I’ll start calling out names and pulling countries from it:
big countries, small countries, countries broken in two,
countries the size of handkerchiefs and countries engorged
with other countries, buffer zones jostled by failed states,
island republics sinking by degrees. Even nuclear powers
that started as papaya plots or guano archipelagos.
Whatever you like, I’ve got a map that looks like it –
and you can have any piece of my flaking jigsaw atlas,
if only I could reach you across this accordion sky
that’s billowed open to rain on all the hats I wear:
tribune of nowhere, midnight’s newscaster,
out-of-work weatherman, all-terrain refugee.
And across this trench that a JCB’s dug along my street:
tomorrow’s avenue, today’s wide sludge grave.

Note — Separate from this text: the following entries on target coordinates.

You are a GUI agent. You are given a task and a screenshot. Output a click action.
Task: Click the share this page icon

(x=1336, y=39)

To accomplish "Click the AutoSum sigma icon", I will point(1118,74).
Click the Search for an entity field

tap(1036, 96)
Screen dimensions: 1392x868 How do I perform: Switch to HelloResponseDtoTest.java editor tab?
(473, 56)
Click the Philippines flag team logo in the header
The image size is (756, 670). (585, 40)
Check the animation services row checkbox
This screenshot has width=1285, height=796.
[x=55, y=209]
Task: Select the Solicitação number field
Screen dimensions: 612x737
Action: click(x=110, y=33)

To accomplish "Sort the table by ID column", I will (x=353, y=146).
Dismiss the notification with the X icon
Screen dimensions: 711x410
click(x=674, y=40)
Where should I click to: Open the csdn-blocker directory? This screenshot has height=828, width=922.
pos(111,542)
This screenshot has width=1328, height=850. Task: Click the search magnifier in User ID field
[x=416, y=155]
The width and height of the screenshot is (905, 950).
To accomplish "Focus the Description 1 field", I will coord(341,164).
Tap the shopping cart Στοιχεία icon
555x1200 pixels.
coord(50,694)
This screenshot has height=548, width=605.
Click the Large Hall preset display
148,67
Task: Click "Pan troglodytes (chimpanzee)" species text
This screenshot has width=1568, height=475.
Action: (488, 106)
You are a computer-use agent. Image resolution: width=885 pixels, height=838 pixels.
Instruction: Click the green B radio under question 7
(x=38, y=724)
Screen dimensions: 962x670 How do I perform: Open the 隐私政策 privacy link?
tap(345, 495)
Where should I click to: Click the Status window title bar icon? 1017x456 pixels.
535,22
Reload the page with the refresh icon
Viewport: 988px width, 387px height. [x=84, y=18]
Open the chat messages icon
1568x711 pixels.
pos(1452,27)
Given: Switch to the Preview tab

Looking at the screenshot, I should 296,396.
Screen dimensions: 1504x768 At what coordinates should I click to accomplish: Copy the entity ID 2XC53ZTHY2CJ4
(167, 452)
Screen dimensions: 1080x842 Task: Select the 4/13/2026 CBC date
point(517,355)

Without waking up, turn to page thirty-seven
in the Atlas of Lost Beliefs
and surround yourself
with apsaras, kinnaras, gandharvas, maenads,
satyrs, sorcerers, bonobos, organ grinders,
stargazers, gunsmiths, long-distance runners,
gravediggers, calligraphers, solitary reapers,
beenkars, troubadours, rababias, ronin,
nagas, pearl divers, Vandals, Goths,
mummers, snipers, collectors of moths,
hobos, dharma bums, bauls, drifters,
djinns, mahjubs, marabouts, qalandars,
griots, mad hatters, speakers in tongues,
trippers, star angels, batmen, punks,
eggheads, buffoons, lay preachers, agitators,
friends of the court, friars minorite, agents provocateurs,
bird-spangled shamans, fainting oracles, screeching owls,
wise men of Gotham, and women who run with wolves
all blessed by the blue hand of a reckless dancer
who spares a thought or two for the world but no more
as she poses, heels in the air, Cossack-kicking on a crumbling reef.
sand-wrought storm-humped
these islands
never complain
they take what comes
craft
one name for seven
from dropped iron lost rivers and
spits of reclaimed land starved
ocean
wind-ripped light-riveted
gravel-spun overrun
roads that take you step by step
to where the water is
sweet and deep
the only way up
until help arrives
is south
my name is Ocean
I shall not be contained
my tides spell
starting gun and finish line
afterwards only shells
and scattered roofs
will remind you I was
there
my combers wash away the roots of trees, towns, the shaken heart
but mortals there’s hope
my breakers hurl seeds back at your shores
after the flood the chroniclers will write
in Konkani, Sabir, Aymara, Tulu, Jarawa, Krio, Tok Pisin:
after the flood the beach exploded with giant peacock trees
in whose branches on windy days you could hear
the surge
and swell
of Ocean summoning whales, whalers who chased blood-wakes,
red-haired women who fought pirates, sleepless harpooners
who sailed from fjordlands to where
volcanoes splintered the sleeping ice,
furies who choked pearl divers, drove catamarans aground,
voyagers who fell into the sea and grew wings
Ocean reciting from his depths
every drifting epic of pursuit, every song of shipwreck,
every trace of raft and sail and trailing anchor
flotsam jetsam buckram vellum
he could remember
Captain of castaways, the pilot calls out and his curse carries
across docks, derricks, opium factories:
a typhoon in the horse latitudes.
He’s hurled his ship after the whale
that swallowed him and spat him out.
The monster is the only system he’s known.
At the bridge, he’s drenched in the dark:
locked on target, silent, furrowed,
Saturned to stone.
*
Across steep tides, through walls of water, his life has always been pursuit.
As the ship splinters on the reef,
the rigging becomes his noose.
Brine blistering his throat, he thinks:
If only I’d harpooned this monster on a page.
We drew near the island, the surf a cannonade on its stony beaches,
no landing.
We dropped anchor.
Some fishermen came down
to the water’s edge and called out. We called back.
The surf roared in our ears, no one
heard no one.
The skirling wind shredded our voices and danced on them.
We pointed
at the canoes
they’d hauled out of tide’s reach.
Come get us.
They didn’t get us
or didn’t want to.
We made signs.
The skirling wind shredded our signs and danced on them.